The Next Hot Pocket PC


PPC6601.jpgEarlier this year, Audiovox’s tiny ScoblePhone had the geeks and early adopters frothing, making it perhaps the first must have Windows Mobile phone. Now I expect a repeat performance from the XDA and its many variants that have a nice slider keyboard, and all sorts of networking options. Why do I feel this could be the next hot one? Because I got a chance to play around with one of the variants – the Sprint Audiovox 6601 Pocket PC phone, and walked away impressed. It is a very pricey phone: $699 with service. It has a very cool slider keyboard which hides behind the screen, giving the phone a very clean look. Sure the phone is a little bigger and heavier than Treo 650, but it has a certain minimalist appeal. It has overcome all the chunkiness normally associated with Pocket PC phones. I personally feel that Microsoft should stop trying to get into all general purpose phones and instead focus on these high end devices which make life easier for the “enterprise user.”

It has a total of eight buttons on the front of the device: one each for calendar, contacts, phone connect, phone disconnect, email, web, start and stop button. There is a two-way navigator, but I found that I rarely needed to use it. In head-to-head comparison with other phones, I found that I could use Sprint’s device more easily with one hand, especially when strap hanging my way around San Francisco on a bus. Now, I think people will find the Verizon EV-DO version of the device more brisk and perhaps more responsive. (Andy loves his!) Since we don’t have EV-DO in San Francisco, I would not know. (I deplore the idea of disabling WiFi on this superlative device, even though Sprint and other wireless companies are rolling out their WiFi hotspot networks. Bluetooth is brilliant though and I was able to pair the phone with all sorts of headsets, computers and other PDAs.
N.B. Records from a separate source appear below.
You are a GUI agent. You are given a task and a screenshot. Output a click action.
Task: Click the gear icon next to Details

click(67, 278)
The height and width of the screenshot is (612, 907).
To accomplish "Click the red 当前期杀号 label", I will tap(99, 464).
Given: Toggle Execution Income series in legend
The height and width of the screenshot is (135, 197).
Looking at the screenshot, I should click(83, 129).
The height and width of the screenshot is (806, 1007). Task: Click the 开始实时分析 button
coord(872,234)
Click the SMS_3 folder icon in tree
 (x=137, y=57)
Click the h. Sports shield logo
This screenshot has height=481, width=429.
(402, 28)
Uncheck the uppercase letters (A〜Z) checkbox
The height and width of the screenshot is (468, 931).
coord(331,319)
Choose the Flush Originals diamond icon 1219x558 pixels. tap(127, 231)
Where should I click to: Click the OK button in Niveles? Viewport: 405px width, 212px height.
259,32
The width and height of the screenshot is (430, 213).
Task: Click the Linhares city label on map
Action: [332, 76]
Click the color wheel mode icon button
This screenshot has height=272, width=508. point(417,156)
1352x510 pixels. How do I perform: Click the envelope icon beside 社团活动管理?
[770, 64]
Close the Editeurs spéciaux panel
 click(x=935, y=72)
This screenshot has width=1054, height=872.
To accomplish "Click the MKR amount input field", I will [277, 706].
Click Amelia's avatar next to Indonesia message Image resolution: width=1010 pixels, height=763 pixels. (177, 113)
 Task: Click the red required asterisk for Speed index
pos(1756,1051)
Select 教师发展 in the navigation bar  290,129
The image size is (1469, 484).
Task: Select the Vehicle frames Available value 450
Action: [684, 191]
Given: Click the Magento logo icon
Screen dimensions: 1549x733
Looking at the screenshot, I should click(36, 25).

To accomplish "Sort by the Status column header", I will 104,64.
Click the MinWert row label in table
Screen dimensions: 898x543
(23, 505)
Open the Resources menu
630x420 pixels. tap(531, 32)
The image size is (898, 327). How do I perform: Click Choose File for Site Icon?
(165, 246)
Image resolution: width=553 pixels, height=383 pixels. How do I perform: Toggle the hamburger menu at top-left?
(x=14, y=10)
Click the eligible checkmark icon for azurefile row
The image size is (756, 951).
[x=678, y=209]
ActiveSync is a breeze even over bluetooth, normally a problem in Pocket PC devices.)

Turning to the keyboard, I found it a lot more comfortable, though it can’t hold a candle to the comfort of using a Blackberry keyboard. Sprint Audiovox’s keyboard, which glows in the dark, is more spacious and is easier to use because it actually mimics the keyboard of a laptop. PC users will find that integration with Outlook via ActiveSync is flawless. (Mac users can sync the device with their desktop using a special software, Pocket Mac, that is available for download on the website, PocketMac.Net.) The email client is a bit weak, but it’s worth the price: it’s free. Browsing experience however is deplorable on Audiovox, and you can blame Microsoft for that. There are GSM/GPRS versions available from Cingular, though the EDGE, a faster sibling of the technology is no where to be found.



Having had this phone for just over a month I have to say that I agree with your assessment. As for the portrait/landscape mode transition, I find that some software is still a little less than bug free in the landscape mode.

I just recieved a bluetooth keyboard to try with the device and it takes everything to a new level. Don’t get me wrong, the built in keyboard is awesome. When I want to do some serious writing, there is just nothing like a full-size keyboard to keep things moving along.

My only complaint is battery life. The corporation that I work for insists on using GoodLink as an extended leash for the workforce. GoodLink wants to keep the data connection running at all times in order to solve the PUSH email technology. I therefor have to keep a charger in the car, by my desk, on the nightstand, and if I am going on-site for more than six hours I have to wonder if the phone will last.

I guess that last part isn’t a complaint about the phone, but the method of communication used by GoodLink (Which is otherwise a great service in my opinion).


Okay you do have a point, I should have mentioned the SDIO and portrait/landscape mode transition. Sorry about that. Well since this is a 1xRTT device, and Sprint doesn’t have an EV-DO network in the works, why even bring it up. Actually having used a ton of smart phones, i found this one relatively easy to work on without squiniting or installing some additional software. sure the web browser and email are weak, but they are free. i will eventually get around to buying new stuff for it. you might find the review worthless, well i find your comments helpful. thanks for stopping by

Reggie Jack

you must not be that smart.

wi-fi isn’t disabled, it’s not a part of that phone by design. the original HTC design has two forms, the harrier GSM version including wi-fi, and the angel CDMA form without wifi.
you’ve mentioned how comfortable, weak, the device is, and dropped cool buzzwords like EDGE, but you don’t mention things like having an SDIO interface to add wi-fi, being able to switch between landscape or portrait, the lack of EDGE networks in the US, or sprints announcement they will be deploying EV-DO at all. basically this review is as worthless as canadian money. well, canadian money isn’t worthless, but you get my point.